This code entails data filtering and cleaning that was used to create data for the [Trasnmetrika](https://transmetrika.com/) Belgrade public transit data challenge. 

In [1]:
import pandas as pd
import partridge as ptg
import geopandas
import numpy as np
from datetime import datetime

In [3]:
colnames = ["id", 'stop_id', 'route_path_id', 
            'forecast_time', 'byTelemetry', 'tmId', 'routePathId', 'request_time']

In [5]:
tab = pd.read_csv("forecast.csv", names = colnames, header=None)

In [27]:
tab = tab.reset_index(drop=True)

In [28]:
tab

Unnamed: 0,id,stop_id,route_path_id,forecast_time,byTelemetry,tmId,routePathId,request_time
0,1,0733a07f-cd14-4fc9-81fe-746951f62fdf,6e223245-fb0c-4a3e-b843-64d894c07592,1644633597,0,0,7e8c4dab-5015-4f71-aed0-09e6f0012d73,1644620502
1,2,0733a07f-cd14-4fc9-81fe-746951f62fdf,79be2042-7c61-4208-89ce-0ef12f417fbd,1644642657,0,0,2d0ac2d3-bb64-46bb-8dd6-196d9195cb47,1644620502
2,3,0004b6de-c70f-4ae7-adf6-0aa4f563d782,74e301c2-e932-4965-b72d-4d03697dd405,1644633537,0,0,59dc26dd-2dfe-4e3d-8f5f-d7c1a9e8f200,1644620502
3,4,0004b6de-c70f-4ae7-adf6-0aa4f563d782,4839019b-d276-4b8a-a1b1-860d70703f93,1644633717,0,0,91529f82-1311-4605-9161-155434d0140b,1644620502
4,5,0004b6de-c70f-4ae7-adf6-0aa4f563d782,2d178ae9-e4c2-4562-b20a-a3b46d4f5cd8,1644635697,0,0,f4ad4d26-e458-4549-b61b-928473300698,1644620502
...,...,...,...,...,...,...,...,...
3479532,3486344,f2ea70b3-6545-4aab-b8fd-788462c2e9a8,bceeb5a3-d4d4-4ad7-b3df-6837942c7c2d,1645115681,0,0,c02f42b4-dd1f-4b7e-8bd7-5d17e15b6a39,1645111705
3479533,3486345,93562e3f-873f-4d09-8264-b735d2ff83a4,dfc7849d-96c0-4345-af14-3ac6a2ff6b84,1645115561,0,0,84e59fdd-d31f-4ffe-b04e-71791aae463e,1645111705
3479534,3486346,93562e3f-873f-4d09-8264-b735d2ff83a4,aa12db25-c5fd-4a26-8d06-6c185f8ba771,1645115621,0,0,9a4140d9-8e67-4d86-b852-4fa95183a4cf,1645111705
3479535,3486347,93562e3f-873f-4d09-8264-b735d2ff83a4,ceb2caaa-75d9-4b6b-bd01-5cbc9a4572e3,1645129601,0,0,748671c9-256e-42bd-be54-e25e76dfd76c,1645111705


In [33]:
import numpy as np
import pandas as pd
from time import time, asctime


def get_cleaned(read_from=None, write_to=None):
    
    df = pd.read_csv(read_from,sep=';', header=0)
    

    start = time()
    print(f'\nCleaner started at: {asctime()}')

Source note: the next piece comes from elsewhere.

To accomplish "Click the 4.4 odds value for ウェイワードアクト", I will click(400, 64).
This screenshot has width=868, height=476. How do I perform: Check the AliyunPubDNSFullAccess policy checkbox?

    df = df[df['byTelemetry'] == 1]
    data_cleaned = np.array(df.columns)
    i = 0

    for stop in df['stop_id'].unique():
        for route in df[df['stop_id'] == stop]['routePathId'].unique():
            for bus in df[(df['stop_id'] == stop) &
                          (df['routePathId'] == route)]['tmId'].unique():
                dups = df[
                    (df['stop_id'] == stop) &
                    (df['routePathId'] == route) &
                    (df['tmId'] == bus)].sort_values('request_time', ascending=False)

                data_cleaned = np.vstack((data_cleaned, dups.to_numpy()[0, :]))

                for idx, dup in dups.iloc[1:, :].iterrows():
                    if abs(dup['forecast_time'] - float(data_cleaned[-1, 3])) > 1200:
                        data_cleaned = np.vstack((data_cleaned, dup.to_numpy()))
                    i += 1
                    if i % 1000 == 0:
                        elapsed = (time() - start) / 60
                        print(f'{i:,} items handled, {elapsed:.2f} min elapsed,')

    df_cleaned = pd.DataFrame(data_cleaned[1:], columns=data_cleaned[0])
    df_cleaned.drop_duplicates(inplace=True)

    elapsed = (time() - start) / 60
    print(f'Cleaner finished at: {asctime()}\n{elapsed:.2f} min elapsed.')

    df.to_csv(write_to, index=False)


In [34]:
get_cleaned(read_from = "forecast_new_new.csv",
            write_to = "forecast_final.csv")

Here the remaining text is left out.